◎機動隊は市中心部にバリケードを設置し、催涙ガスや唐辛子スプレーを使ってデモ隊を追い払った。
3月8日、トルコ警察はイスタンブールの中心部で行われた国際女性デーのデモ行進に催涙ガス弾を撃ち込み、少なくとも38人を拘束した。
AP通信によると、機動隊は市中心部にバリケードを設置し、催涙ガスや唐辛子スプレーを使ってデモ隊を追い払ったという。
警察当局は例年通り、イスタンブールの中央広場とその周辺地域を立ち入り禁止区域に指定した。機動隊はタクシム広場周辺と広場に通じる脇道、近くの歩行者専用道路に金属製のバリケードを設置し、デモ隊を迎え撃った。
トルコの全国テレビチャンネルHalk TVによると、機動隊はバリケードに近づいた女性にガスを発射し、少なくとも1人がガスの影響で失神し病院に搬送されたという。
また、行進に参加するためにフェリーでイスタンブール入りしようとした権利団体と思われる一行は乗船前に拘束・連行されたと伝えらえている。
女性の権利保護を訴える団体は定期的にデモを行い、元パートナーや家族による女性への暴力を防ぐ法律の導入を政府に求めている。非営利団体「We Will Stop Femicide Platform」によると、トルコでは今年に入ってから少なくとも73人の女性が殺害されたという。
エルドアン政権は昨年、女性の暴力対策に関する欧州条約から脱退し、広範な抗議デモと国際的な非難を集めた。
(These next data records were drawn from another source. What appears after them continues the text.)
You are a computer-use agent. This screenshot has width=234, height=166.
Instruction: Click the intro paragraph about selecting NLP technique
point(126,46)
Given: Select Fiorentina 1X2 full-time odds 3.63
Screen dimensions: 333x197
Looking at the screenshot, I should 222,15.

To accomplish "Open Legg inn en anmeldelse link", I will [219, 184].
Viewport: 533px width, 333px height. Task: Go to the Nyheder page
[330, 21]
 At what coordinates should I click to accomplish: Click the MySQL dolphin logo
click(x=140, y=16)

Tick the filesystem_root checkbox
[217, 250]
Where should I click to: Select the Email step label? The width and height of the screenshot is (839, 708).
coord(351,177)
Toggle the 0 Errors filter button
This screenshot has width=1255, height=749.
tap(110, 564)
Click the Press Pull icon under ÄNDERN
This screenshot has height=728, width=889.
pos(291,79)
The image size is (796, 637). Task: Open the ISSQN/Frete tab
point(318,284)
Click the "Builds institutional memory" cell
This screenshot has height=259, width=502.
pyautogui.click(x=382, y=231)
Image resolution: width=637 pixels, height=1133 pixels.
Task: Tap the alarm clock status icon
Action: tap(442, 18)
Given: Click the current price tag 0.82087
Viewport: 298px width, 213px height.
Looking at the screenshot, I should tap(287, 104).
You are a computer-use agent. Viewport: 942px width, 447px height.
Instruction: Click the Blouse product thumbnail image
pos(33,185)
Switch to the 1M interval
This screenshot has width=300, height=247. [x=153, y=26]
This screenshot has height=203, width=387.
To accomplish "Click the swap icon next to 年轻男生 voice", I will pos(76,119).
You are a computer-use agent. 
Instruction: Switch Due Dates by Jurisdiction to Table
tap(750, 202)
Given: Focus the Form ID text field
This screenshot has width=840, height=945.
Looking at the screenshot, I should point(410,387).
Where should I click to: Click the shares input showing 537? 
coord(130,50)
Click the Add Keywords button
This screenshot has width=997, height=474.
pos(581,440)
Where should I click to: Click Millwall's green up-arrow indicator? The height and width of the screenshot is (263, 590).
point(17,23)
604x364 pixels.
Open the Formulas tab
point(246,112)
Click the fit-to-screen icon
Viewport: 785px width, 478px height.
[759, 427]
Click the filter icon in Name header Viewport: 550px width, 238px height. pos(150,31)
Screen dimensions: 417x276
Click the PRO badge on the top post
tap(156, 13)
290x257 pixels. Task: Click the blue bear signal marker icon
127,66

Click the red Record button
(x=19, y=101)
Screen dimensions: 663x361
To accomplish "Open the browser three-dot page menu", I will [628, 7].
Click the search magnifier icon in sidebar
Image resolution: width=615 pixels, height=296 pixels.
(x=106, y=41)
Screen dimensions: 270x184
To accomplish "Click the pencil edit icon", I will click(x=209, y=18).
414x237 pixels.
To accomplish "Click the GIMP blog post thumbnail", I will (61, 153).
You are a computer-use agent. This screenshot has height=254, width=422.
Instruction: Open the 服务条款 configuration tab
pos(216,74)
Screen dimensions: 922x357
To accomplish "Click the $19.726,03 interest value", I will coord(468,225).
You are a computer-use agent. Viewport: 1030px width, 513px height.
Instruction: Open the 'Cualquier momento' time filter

エルドアン大統領の公正発展党の一部党員は、女性の権利に関する欧州条約はイスラム教の価値観に反すると提唱し、脱退を後押しした。
エルドアン大統領は先週、女性に対する暴力行為を抑制する司法改革を約束した。
地元メディアによると、政府は女性に対する暴力(殺人、傷害、拷問、虐待など)を厳罰化する予定だという。また、ストーカー行為を犯罪とし、被害者には無料で弁護士を付けることを認める見込みである。